▸ **To do**
A – In the pitot gauge article, what rated capacity do light blue hydrants typically have?
B – Retype the part of the pitot gauge article starting with "Pitot gauge 101: here’s" and going on through "during a fire.".

▸ **Document extract**
------------------------------------

Follow these simple steps to ensure fire hydrants can deliver adequate water flow during a fire
Firefighting operations can be seriously jeopardized if fire hydrants aren’t ready and able to deliver the required water flow and pressure. Municipalities and other authorities insist upon regular hydrant flow testing to ensure that adequate water is available when it’s needed most—which is where pitot gauges come in.
In theory, pitot gauges make it simple to measure the flow of fire hydrants and convert readings in pounds per square inch (PSI) to gallons per minute (GPM), enabling inspectors to quickly uncover reduced flow rates. But in reality, the equation and chart can be confusing—and QRFS phones are constantly ringing with the question: How do I do this right?
In this blog, we will take you step-by-step through the process of converting a pitot gauge’s PSI reading to GPM. We promise that we’ll make it so simple even your grandmother could do it accurately—especially since we’ve provided a calculator to help you make the conversion. Feel free to jump straight to the formula, followed by a step-by-step process and a calculator.
In the market for pitot gauges? Be sure to browse our selection of pitot gauge kits and accessories, including our best-selling Inspector’s Choice Pitot Gauge Kit, which costs a little more but delivers 1 percent full-range accuracy.
Pitot gauge 101: here’s how they work
Fire hydrants are color-coded according to their strength of output, enabling fire departments to assess their water resource capabilities quickly when they arrive on the scene of an emergency. For instance, red hydrants typically have a rated capacity of less than 500 GPM and light blue hydrants have a rated capacity of more than 1,500 GPM. With so much at stake, it’s critical for hydrants to perform as expected during a fire.

------------------------------------

▸ **Stored entries**
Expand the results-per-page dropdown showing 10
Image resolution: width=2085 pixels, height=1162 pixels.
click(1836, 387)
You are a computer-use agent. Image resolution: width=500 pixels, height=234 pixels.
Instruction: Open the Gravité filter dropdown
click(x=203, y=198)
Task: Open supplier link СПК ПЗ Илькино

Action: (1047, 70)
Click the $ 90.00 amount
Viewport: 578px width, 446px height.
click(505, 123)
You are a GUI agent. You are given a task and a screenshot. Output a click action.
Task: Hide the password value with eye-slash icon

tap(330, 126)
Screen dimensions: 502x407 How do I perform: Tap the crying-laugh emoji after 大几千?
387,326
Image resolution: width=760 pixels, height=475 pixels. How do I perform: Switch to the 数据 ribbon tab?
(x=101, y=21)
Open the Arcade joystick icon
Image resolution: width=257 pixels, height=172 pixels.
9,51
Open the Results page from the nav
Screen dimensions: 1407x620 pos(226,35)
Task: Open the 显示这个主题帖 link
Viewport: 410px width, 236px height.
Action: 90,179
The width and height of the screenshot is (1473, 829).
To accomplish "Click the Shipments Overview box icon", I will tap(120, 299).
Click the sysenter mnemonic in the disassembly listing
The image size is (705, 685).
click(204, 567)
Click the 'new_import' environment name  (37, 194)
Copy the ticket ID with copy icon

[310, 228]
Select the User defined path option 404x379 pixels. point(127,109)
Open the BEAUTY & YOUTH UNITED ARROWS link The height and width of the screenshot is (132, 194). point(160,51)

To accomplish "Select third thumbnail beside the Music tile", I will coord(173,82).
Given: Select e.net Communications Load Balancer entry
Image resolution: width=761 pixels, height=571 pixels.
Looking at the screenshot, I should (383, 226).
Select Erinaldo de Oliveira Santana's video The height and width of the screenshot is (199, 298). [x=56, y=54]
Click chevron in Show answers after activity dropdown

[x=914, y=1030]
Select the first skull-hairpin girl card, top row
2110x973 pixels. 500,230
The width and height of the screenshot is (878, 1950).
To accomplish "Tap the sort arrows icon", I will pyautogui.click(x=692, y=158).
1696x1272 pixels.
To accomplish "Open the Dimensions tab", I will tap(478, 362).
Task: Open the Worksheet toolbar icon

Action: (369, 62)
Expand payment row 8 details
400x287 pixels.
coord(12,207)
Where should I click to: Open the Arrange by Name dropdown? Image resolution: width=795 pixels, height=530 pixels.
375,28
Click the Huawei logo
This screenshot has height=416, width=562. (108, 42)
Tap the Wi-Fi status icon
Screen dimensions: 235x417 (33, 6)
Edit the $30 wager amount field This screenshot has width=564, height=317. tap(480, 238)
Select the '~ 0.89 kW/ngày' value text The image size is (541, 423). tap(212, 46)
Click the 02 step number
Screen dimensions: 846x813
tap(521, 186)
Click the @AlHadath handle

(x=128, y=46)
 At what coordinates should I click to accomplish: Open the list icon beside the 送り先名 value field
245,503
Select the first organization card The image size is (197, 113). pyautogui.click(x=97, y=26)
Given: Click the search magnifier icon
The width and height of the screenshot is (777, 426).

------------------------------------

▸ **Outputs by task**
A – More than 1,500 GPM.

B –
Pitot gauge 101: here’s how they work
Fire hydrants are color-coded according to their strength of output, enabling fire departments to assess their water resource capabilities quickly when they arrive on the scene of an emergency. For instance, red hydrants typically have a rated capacity of less than 500 GPM and light blue hydrants have a rated capacity of more than 1,500 GPM. With so much at stake, it’s critical for hydrants to perform as expected during a fire.